Goal: Please express the items from the line containing "Screen dimensions: 1123x637" to the line containing "Click the hamburger", both included, as a JSON list of strings with one string per line, leaving out blank lines.

----- Raw data

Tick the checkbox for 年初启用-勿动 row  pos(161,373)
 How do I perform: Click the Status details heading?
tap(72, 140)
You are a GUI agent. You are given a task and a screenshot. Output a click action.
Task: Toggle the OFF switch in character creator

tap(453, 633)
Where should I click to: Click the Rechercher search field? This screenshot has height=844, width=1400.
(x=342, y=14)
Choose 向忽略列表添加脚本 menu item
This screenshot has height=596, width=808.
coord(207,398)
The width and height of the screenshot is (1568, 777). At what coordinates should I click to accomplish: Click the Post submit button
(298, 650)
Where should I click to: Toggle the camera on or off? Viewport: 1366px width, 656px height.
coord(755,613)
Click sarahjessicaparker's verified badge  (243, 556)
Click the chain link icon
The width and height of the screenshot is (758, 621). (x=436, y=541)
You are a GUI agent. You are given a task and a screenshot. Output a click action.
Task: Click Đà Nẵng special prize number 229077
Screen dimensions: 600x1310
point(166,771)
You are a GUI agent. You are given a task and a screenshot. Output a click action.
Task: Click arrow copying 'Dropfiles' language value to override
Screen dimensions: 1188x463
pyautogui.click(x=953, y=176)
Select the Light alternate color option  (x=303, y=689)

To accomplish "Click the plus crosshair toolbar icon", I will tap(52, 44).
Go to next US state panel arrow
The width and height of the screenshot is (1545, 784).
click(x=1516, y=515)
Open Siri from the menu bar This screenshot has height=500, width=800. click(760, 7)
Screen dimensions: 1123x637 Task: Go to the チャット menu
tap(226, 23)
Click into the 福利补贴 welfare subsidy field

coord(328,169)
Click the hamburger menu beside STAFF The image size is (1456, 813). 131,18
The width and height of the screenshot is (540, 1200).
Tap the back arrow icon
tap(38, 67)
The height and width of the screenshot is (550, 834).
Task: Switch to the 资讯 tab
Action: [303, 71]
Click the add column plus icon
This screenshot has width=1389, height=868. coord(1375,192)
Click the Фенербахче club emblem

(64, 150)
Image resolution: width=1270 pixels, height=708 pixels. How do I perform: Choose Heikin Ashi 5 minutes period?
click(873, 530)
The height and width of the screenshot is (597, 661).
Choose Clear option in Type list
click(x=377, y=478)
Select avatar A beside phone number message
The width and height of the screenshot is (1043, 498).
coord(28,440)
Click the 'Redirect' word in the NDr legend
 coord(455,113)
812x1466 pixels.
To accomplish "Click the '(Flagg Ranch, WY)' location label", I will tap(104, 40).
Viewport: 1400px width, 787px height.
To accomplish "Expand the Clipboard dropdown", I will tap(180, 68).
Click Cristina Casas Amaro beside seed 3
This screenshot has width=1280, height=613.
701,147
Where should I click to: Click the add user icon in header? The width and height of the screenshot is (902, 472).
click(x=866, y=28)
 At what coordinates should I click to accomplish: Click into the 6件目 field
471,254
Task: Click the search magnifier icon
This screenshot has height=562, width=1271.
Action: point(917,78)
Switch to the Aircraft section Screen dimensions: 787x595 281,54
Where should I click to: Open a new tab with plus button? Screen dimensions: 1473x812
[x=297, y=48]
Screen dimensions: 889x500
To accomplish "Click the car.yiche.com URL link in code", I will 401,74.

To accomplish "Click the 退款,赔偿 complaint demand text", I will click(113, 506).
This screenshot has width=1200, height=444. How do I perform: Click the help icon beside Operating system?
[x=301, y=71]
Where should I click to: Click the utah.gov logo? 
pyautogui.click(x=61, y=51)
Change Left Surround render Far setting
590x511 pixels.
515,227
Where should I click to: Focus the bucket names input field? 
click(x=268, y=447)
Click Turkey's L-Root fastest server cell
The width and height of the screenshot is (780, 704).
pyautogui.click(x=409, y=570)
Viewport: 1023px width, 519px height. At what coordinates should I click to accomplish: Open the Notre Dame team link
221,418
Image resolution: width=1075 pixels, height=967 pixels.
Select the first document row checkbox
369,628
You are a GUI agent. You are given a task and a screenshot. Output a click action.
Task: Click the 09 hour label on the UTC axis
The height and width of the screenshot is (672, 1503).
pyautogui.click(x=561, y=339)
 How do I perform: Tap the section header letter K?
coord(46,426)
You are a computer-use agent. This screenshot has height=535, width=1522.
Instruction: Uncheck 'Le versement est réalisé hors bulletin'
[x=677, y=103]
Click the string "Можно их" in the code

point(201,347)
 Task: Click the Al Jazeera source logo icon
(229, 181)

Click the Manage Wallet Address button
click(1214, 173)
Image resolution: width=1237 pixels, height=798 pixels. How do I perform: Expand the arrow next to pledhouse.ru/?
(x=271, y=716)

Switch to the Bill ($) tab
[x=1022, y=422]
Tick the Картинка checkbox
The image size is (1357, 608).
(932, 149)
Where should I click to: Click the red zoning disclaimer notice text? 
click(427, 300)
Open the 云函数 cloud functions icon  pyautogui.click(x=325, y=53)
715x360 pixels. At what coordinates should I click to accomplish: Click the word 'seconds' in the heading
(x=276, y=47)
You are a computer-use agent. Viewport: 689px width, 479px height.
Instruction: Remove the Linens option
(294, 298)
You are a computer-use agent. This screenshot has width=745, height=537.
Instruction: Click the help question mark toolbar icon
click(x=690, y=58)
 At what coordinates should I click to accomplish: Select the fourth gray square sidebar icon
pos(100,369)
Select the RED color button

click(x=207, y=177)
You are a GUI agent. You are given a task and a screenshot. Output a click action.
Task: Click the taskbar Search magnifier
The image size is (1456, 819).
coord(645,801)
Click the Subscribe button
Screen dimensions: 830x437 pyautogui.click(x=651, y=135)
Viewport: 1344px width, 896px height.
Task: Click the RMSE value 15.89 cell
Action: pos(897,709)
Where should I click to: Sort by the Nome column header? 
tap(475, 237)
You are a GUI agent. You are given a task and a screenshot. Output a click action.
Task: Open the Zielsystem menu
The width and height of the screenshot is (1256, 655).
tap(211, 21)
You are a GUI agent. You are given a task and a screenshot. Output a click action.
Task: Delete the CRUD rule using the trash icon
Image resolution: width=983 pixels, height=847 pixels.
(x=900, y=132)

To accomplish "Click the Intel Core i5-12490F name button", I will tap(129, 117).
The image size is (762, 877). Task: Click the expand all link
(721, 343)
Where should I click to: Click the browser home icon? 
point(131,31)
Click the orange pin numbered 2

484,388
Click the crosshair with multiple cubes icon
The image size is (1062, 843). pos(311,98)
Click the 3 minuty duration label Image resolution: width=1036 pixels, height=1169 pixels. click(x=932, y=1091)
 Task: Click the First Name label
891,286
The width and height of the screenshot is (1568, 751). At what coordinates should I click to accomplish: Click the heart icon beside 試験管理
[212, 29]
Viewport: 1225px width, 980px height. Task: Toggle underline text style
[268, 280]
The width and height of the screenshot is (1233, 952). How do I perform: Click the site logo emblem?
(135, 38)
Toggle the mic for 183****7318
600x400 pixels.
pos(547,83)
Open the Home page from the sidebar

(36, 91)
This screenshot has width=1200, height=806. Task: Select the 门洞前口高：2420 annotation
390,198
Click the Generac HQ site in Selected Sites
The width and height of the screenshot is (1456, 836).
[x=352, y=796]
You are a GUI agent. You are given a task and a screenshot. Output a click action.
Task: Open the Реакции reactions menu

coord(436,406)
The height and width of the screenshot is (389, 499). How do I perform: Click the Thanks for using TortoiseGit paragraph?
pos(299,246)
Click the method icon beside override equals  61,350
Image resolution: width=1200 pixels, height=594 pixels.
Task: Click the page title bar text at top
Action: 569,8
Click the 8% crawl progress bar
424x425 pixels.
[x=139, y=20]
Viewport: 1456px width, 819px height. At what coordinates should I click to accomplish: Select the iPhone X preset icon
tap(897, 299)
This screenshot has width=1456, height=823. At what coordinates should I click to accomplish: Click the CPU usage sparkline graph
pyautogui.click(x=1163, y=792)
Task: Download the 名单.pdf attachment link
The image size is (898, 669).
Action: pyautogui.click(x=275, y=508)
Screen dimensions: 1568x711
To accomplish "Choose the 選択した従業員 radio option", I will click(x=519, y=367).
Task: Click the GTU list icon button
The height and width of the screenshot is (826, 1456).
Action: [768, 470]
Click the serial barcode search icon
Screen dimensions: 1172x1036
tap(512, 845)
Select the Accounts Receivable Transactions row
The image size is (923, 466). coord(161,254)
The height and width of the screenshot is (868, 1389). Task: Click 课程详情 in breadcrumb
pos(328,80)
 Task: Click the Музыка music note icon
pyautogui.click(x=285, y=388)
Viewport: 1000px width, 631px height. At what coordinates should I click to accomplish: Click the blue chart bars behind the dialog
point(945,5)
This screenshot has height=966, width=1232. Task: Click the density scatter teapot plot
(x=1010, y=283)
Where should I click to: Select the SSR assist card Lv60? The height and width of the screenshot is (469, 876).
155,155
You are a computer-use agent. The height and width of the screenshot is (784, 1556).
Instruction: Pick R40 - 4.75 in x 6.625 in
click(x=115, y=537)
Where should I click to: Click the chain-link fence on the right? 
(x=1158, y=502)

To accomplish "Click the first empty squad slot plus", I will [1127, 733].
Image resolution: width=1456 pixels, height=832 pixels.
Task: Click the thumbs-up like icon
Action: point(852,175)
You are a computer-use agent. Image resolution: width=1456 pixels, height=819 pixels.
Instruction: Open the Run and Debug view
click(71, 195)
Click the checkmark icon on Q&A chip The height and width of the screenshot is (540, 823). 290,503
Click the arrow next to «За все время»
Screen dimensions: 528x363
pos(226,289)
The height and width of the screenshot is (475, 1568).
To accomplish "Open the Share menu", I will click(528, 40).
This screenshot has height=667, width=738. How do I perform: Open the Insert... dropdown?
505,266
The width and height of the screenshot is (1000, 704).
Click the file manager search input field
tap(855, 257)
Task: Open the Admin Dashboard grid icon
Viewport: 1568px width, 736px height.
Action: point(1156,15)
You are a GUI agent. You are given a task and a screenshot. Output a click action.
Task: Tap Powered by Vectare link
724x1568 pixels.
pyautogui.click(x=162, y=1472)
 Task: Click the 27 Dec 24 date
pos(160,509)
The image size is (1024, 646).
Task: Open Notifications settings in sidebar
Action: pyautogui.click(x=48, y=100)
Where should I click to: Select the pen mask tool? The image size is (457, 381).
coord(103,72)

----------

Solution:
[
  "Screen dimensions: 1123x637 Task: Go to the チャット menu",
  "tap(226, 23)",
  "Click into the 福利补贴 welfare subsidy field",
  "coord(328,169)",
  "Click the hamburger menu beside STAFF The image size is (1456, 813). 131,18"
]